§ **Data for processing**
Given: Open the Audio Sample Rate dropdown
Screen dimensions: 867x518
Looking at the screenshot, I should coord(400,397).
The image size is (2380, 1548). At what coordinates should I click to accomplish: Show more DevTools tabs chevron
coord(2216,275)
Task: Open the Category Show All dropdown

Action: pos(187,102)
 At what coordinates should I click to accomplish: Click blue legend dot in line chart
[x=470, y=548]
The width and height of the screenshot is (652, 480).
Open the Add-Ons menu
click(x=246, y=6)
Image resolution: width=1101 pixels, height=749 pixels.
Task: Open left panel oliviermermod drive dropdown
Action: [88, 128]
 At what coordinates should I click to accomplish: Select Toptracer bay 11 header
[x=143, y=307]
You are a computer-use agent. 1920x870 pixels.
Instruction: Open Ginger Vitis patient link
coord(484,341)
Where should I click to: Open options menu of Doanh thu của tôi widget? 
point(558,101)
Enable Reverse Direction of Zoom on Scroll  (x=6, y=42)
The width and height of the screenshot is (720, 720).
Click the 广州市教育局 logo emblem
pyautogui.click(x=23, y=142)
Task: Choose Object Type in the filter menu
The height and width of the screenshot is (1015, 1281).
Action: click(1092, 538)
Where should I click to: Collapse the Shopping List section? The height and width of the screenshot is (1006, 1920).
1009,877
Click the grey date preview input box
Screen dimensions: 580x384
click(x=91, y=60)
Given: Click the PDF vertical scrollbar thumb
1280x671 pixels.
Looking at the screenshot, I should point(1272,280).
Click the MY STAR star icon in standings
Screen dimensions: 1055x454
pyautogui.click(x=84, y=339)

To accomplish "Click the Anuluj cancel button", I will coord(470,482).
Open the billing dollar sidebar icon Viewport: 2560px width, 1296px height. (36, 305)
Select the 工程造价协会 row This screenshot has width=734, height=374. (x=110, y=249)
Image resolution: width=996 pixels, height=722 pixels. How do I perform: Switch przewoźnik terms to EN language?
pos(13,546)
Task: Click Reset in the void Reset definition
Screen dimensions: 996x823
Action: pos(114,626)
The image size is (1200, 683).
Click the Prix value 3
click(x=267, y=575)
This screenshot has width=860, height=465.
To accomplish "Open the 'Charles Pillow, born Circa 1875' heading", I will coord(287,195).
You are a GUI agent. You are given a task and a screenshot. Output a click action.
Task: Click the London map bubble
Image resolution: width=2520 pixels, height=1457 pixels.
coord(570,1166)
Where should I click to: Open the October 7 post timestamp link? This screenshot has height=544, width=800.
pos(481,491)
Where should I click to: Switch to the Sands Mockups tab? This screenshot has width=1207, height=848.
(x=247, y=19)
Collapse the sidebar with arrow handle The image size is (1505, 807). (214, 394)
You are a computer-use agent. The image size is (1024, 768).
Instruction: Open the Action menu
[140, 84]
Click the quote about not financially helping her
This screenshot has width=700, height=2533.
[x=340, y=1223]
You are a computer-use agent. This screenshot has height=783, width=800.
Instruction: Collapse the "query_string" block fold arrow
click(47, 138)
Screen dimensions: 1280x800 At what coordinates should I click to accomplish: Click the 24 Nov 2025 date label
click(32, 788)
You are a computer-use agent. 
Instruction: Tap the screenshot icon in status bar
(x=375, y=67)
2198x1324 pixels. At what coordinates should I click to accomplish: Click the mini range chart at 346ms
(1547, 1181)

§ **Goal of the exercise**
Turn the records above, from the line containing "At what coordinates should I click to accomplish: Click blue" through the line containing "[x=143, y=307]", into a Markdown table with the columns Row and Record text, leaving out blank lines. Include only those lines.

§ **The response**
| Row | Record text |
|---|---|
| 1 |  At what coordinates should I click to accomplish: Click blue legend dot in line chart |
| 2 | [x=470, y=548] |
| 3 | The width and height of the screenshot is (652, 480). |
| 4 | Open the Add-Ons menu |
| 5 | click(x=246, y=6) |
| 6 | Image resolution: width=1101 pixels, height=749 pixels. |
| 7 | Task: Open left panel oliviermermod drive dropdown |
| 8 | Action: [88, 128] |
| 9 |  At what coordinates should I click to accomplish: Select Toptracer bay 11 header |
| 10 | [x=143, y=307] |